Sometimes they photographed the same view, sometimes they focused on different views. With two distinct styles, both of their photographs had subtle differences, even when photographing the same thing. Dan Zhang's were very clean and technical, focusing on creating a technically perfect photograph. They had no noise and a good focus. Annika Klein's photographs for this series were more playful, as she experimented with the light. Dan focused more on the structure and history, Annika more on the way light infiltrated the structure of the building. Dan's photographs were printed on metallic paper, Annika's were printed on matt paper. These differences made these photographs work beautifully together.
Photo works by Annika Klein' 15
Photo works by Dan Zhang' 15
We hung all these images in Buxton lounge on simple hooks, which we just stuck into the wooden walls, so high up that it didn't matter if we damaged the wood. We attached to the photographs using tape and added to weights to the back of the images. We used fishing line to hang the images because it is not visible in the dark. The works were hung at different heights getting increasingly high towards the back of the room. At first entrance, the works invaded the viewers space, then gradually their eye upwards as though the viewer were exploring a gave. This meant that they had to use their flashlight, as they needed it to literally traverse the space.
The room was too big for the show, so to make it feel smaller, and give more of a feel of the Dynamo house we decided to put some detritus on the edges of the room. We created a stack of DJ equipment which was lying around the house. We made it look like it was thrown in there. The equipment was dark, so barely visible, but just added to the sense of the Dynamo House. We also left a ladder and a grill from the fireplace on the other side of the room, arranged with a sheet and an arm chair and stool to add to the impression that we were in an abandoned place. The Curatorial Statement and title of the show were stuck to the door, which was only left a bit open. We couldn't get flashlights in time but asked everyone to use the flash on their phones. This worked well.

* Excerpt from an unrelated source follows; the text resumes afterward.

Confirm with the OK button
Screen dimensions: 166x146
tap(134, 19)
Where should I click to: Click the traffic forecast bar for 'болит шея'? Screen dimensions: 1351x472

People seemed to really have a sense that they were in the Dynamo House. The show made people very curious about the building, thus it successfully rose awareness of the building on campus. It was beautiful to see everyone's flashlight joining together in lighting up the photographs of the Dynamo House. I hope the viewers recognized the symbolic gesture that they were partaking in., even those that did not read the curatorial statement.